The variability in 3D models comes in the methodology utilized to construct such models and the materials from which they are formed. Here’s a breakdown of the four most common techniques.

  • Stereolithography, the first additive manufacturing process, remains the most popular rapid prototyping technology available. Substrates include liquid polymers, composites, ceramics, and hydrogels that harden by crosslinking when exposed to UV light. The advantage of stereolithography lies is its resolution and accuracy, but at the cost of a high-temperature post-processing step.
  • Selective Laser Sintering (SLS) produces 3D shapes from plastic, ceramic, polymer and metal powders via a robust laser. The laser is passed over a thin layer of powder, which causes the powder particles to fuse into a rigid layer. Individual layers are stacked to fabricate a 3D shape. Hydroxyapatite can be used to create bone scaffolds. Compared to stereolithography, SLS results in porous models, but does not necessitate a high temperature post-processing step. SLS models are durable but costly, owing to the materials used.
  • Fused Deposition Modeling (FDM), also known as material extrusion, is simple, rapid, and less expensive. In this technique, a heat-controlled nozzle extrudes a semisolid material onto a base, where the material hardens as it cools. The base is mobile so that the nozzle position moves and subsequent layers can be deposited. FDM can use biodegradable polymers that harden rapidly after extrusion, owing to their high melting points. One advantage of FDM is that the resultant scaffolds are highly uniform and can form complex geometric structures, but with lower resolution.
  • Inkjet Printing (IJP) uses hardware analogous to off-the-shelf home inkjet printers, some of which can be converted to perform this task. The printer can form a model in one of two ways, indirect or direct: droplets of a binder solution are placed on a bed of powder resulting in congealing or the printer directly places curable droplets to conform to the model design. This technique relies on piezoelectric crystals to deposit the droplets. After mechanical deformation of the crystals, the material is deposited. This process is repeated layer-by-layer until a complete model is formed.

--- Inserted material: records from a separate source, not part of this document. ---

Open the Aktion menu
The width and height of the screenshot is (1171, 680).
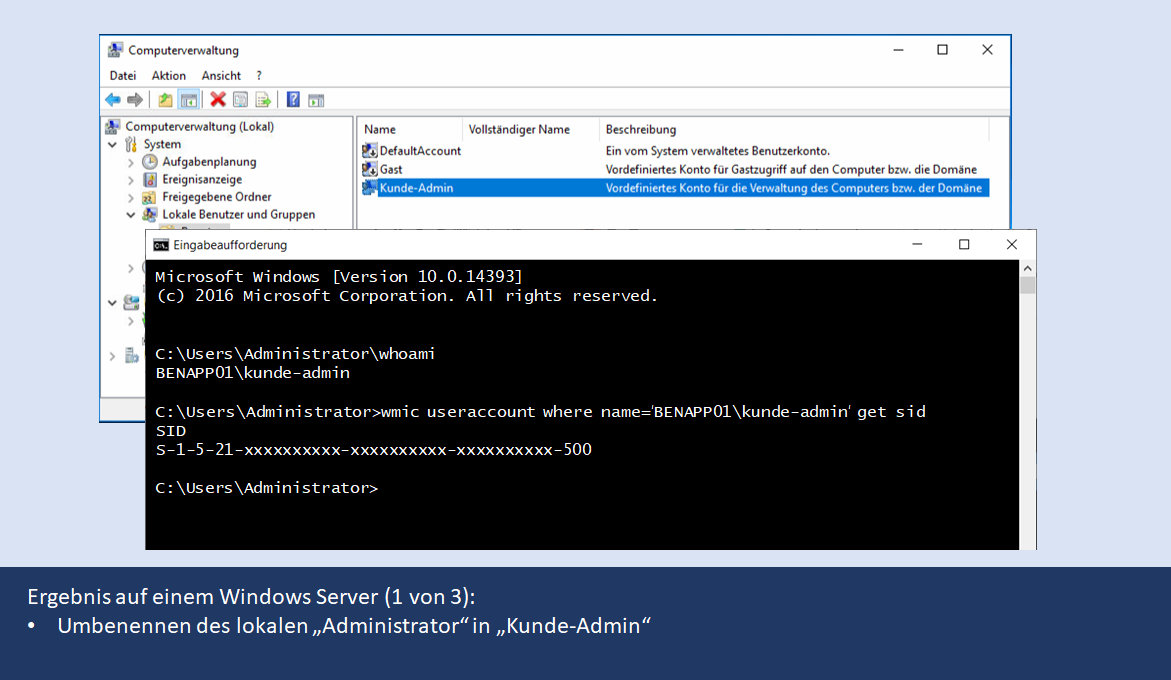point(169,75)
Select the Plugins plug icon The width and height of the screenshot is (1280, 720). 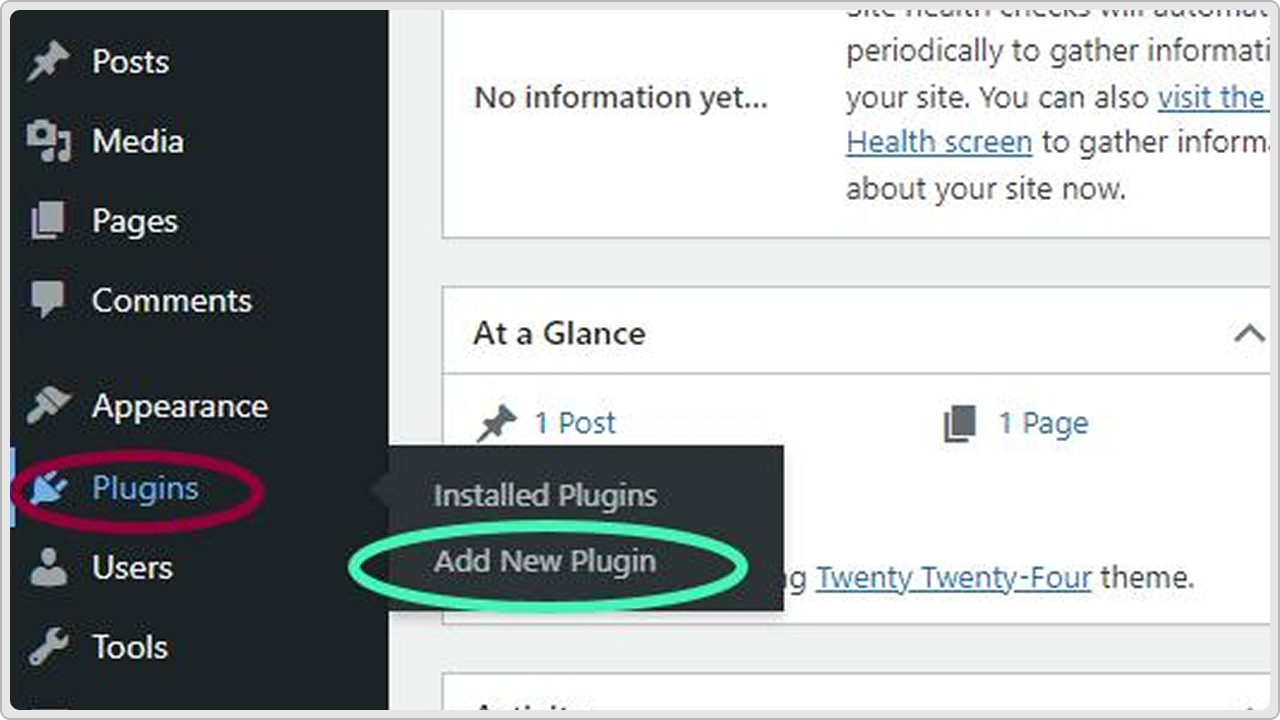click(45, 487)

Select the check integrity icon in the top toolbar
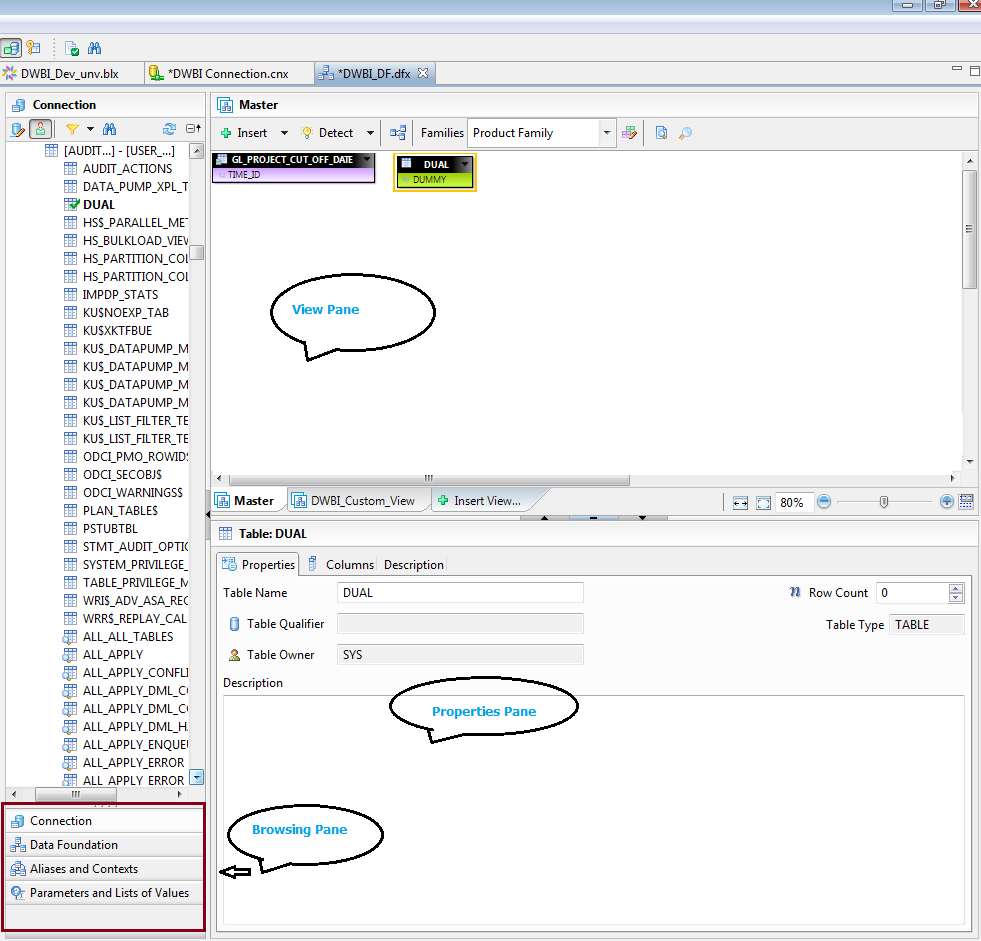point(71,48)
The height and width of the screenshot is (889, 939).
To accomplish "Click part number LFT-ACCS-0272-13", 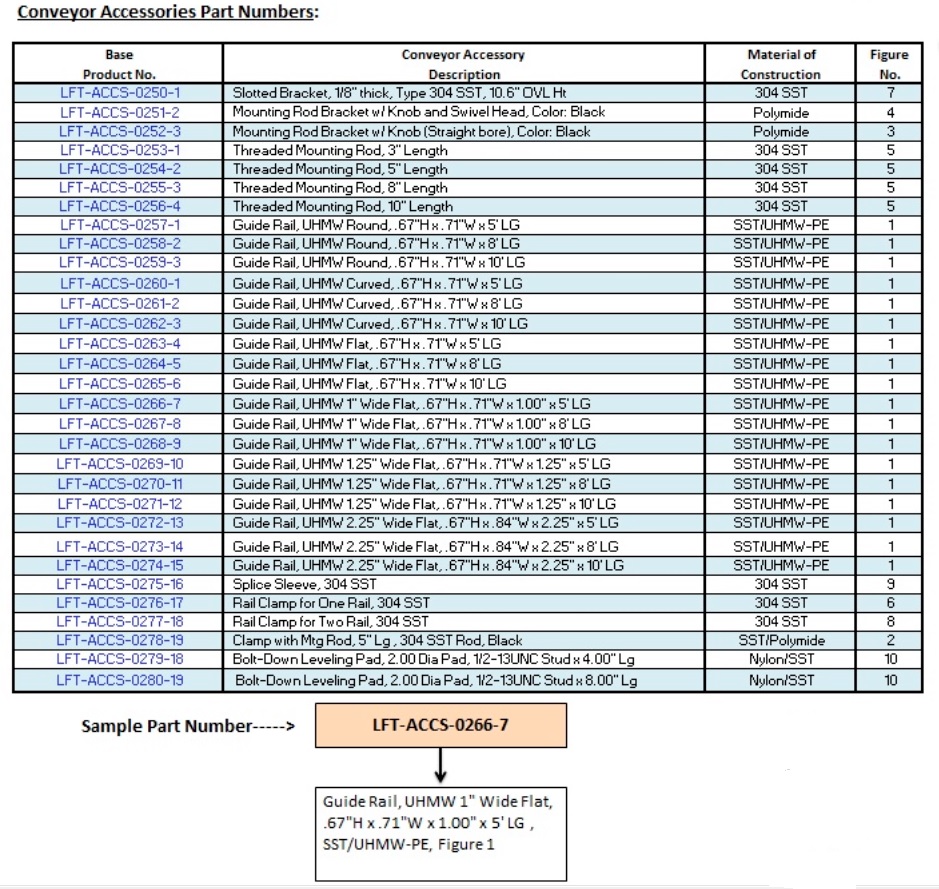I will (119, 523).
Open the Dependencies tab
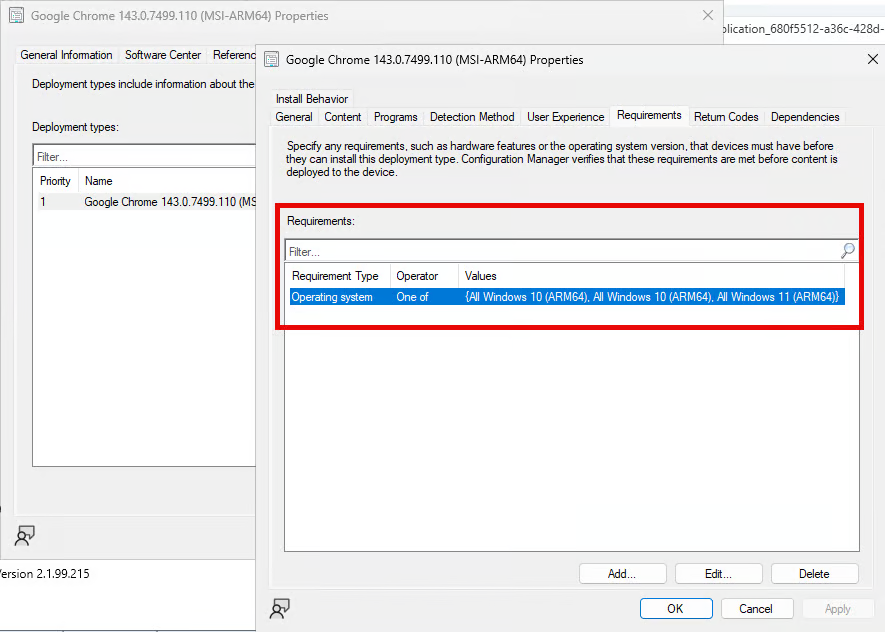 coord(805,116)
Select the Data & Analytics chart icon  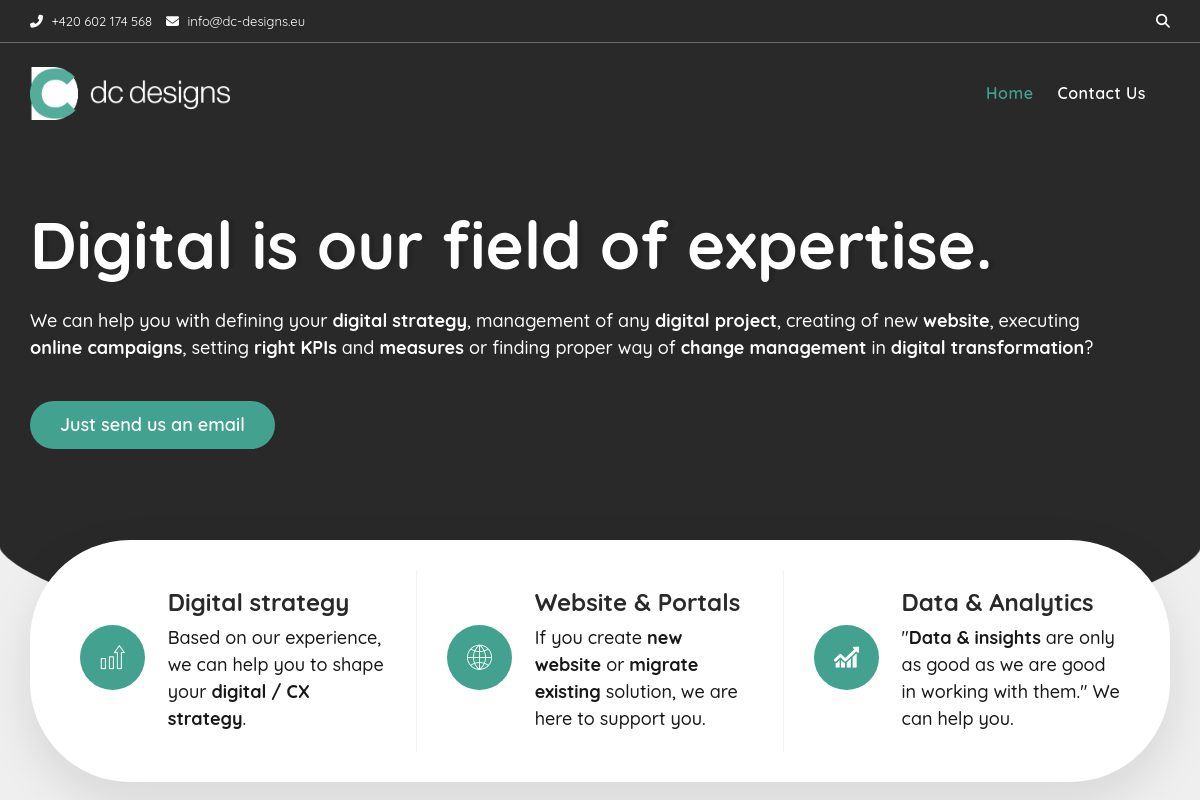[846, 658]
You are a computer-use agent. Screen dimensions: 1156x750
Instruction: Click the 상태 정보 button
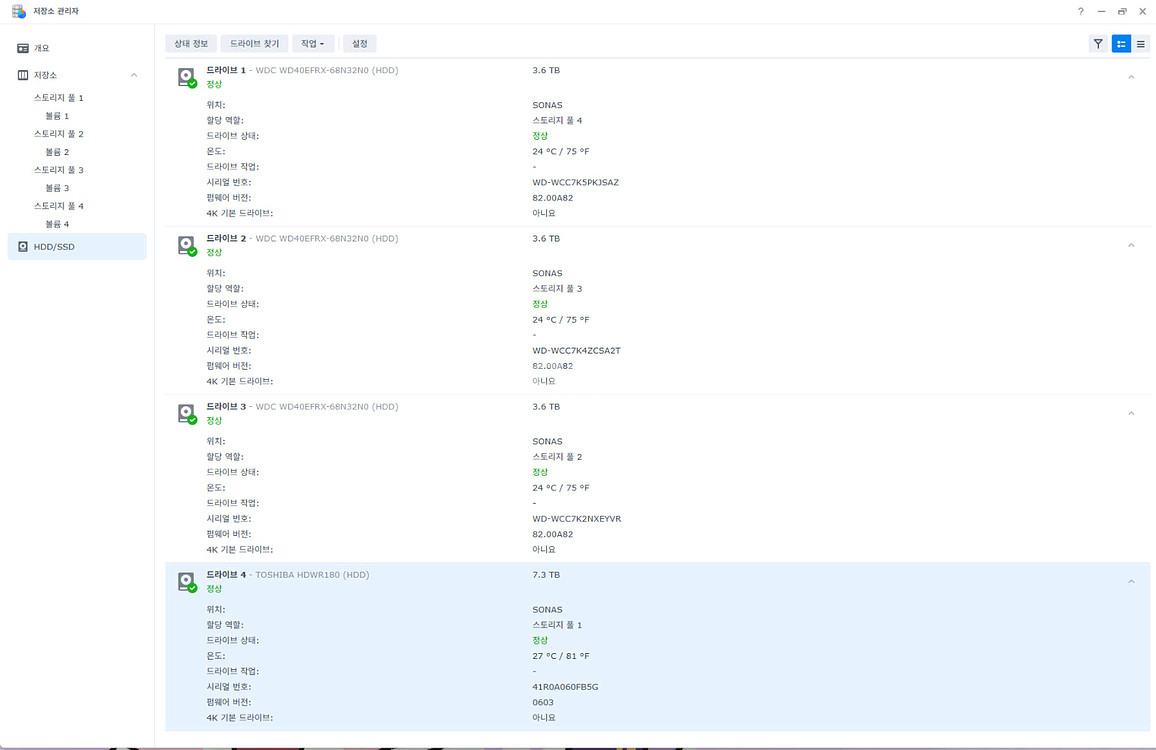[x=191, y=44]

The excess powder is washed away. A clear advantage of IJPs is the capability of color printing.

In summary, 3DP promises to revolutionize individualized medicine through its ability to rapidly and accurately reconstruct anatomic models from volumetric data that was initially acquired from cross-sectional imaging. These models can be used for a variety of applications, both relevant to direct patient care and trainee education in anticipation of invasive procedures. For more information, check out some of the resources listed below. Happy printing!

Sources Referenced:

1. Sheth R, Zhang Y, Khademhosseini A, Balesh E, Hirsch J, Oklu R. Three-Dimensional Printing: An Enabling Technology for Interventional Radiology. J Vasc Interv Radiol. 2016. 27(6):859-865. Available at bit.ly/2nzJzvT.

2. Mitsouras D, et al. Medical 3D Printing for the Radiologist. Radiographics. 2015. 35:1965-1988. Available at bit.ly/2oeUyOl.

3. Trace A, Ortiz D, Deal A, Retrouvey M, Elzie C, Goodmurphy C, Morey J, Hawkins C.M. Radiology’s Emerging Role in 3-D Printing Applications in Health Care. J Am Coll Radiology. 2016;13:856-862. Available at bit.ly/2nE7f3O.